Mary Nohl's Artistic Talents

The Mary Nohl Art Environment (also called the Fox Point Art Yard, Fox Point Witch's house and Mary Nohl's house) is a residence in the Milwaukee suburb of Fox Point, Wisconsin. The property, which is filled with folk art created by artist Mary Nohl (1914–2001), is listed on the National Register of Historic Places.

Mary's father Leo, a Milwaukee attorney, and his wife Emma bought the lot along Lake Michigan in 1924, and the family enjoyed summers there in a prefab cottage through the 1920s. In 1940 the parents expanded the cottage into a year-round home, adding the house between the cottage and the garage. Shortly after, Mary moved back to Milwaukee and moved into the house with her parents. After a couple years of teaching art in Milwaukee she resigned, and settled in to producing art at her pottery studio in Whitefish Bay, and at her jewelry studio in her parents' home.

After the death of her parents, a sizable inheritance left Mary Nohl the chance to create artworks. She used concrete and found objects such as driftwood, wire and glass to build sculptures. In addition, the exterior and interior of the house are colorfully decorated. Hundreds of works have been cataloged.

Following Nohl's death, the embellished home and sculpture garden were given to the Kohler Foundation for preservation. In 2012, it was transferred to the John Michael Kohler Arts Center. After a fruitless, decade-long struggle with the residents of Fox Point to allow limited access by the public, the foundation decided to move the house and its art to a site in Sheboygan County. The house was to be dismantled, starting in the summer of 2014, and rebuilt, at a cost of between one and two million dollars, but the plan was eventually canceled. As of April 2015, the house will remain in Fox Point and is expected to be restored.
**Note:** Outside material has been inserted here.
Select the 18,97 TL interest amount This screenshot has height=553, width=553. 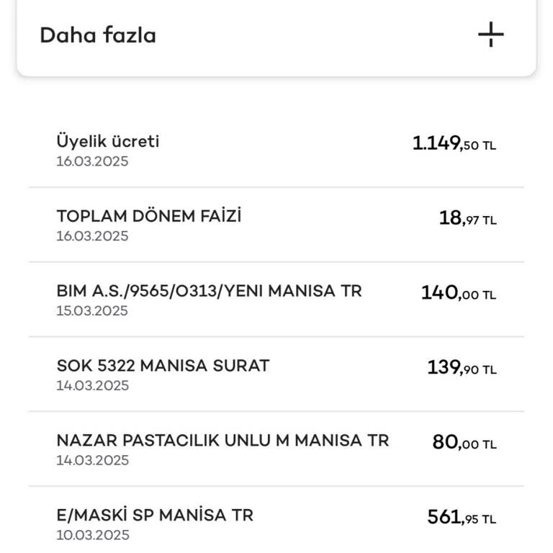(467, 219)
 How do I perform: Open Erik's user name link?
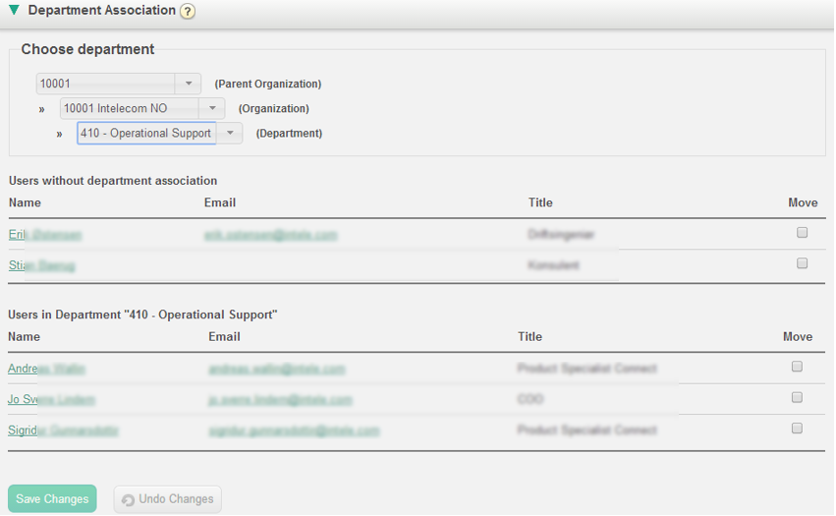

In addition to her home and artwork, her estate of over $11 million was left to the Greater Milwaukee Foundation, which administers the Mary Nohl Foundation to provide arts education for children, and the Mary Nohl Fellowship artists' scholarships among other activities. A biography, Mary Nohl - Inside & Outside, written and designed by Barbara Manger and Janine Smith, respectively, was published in 2008.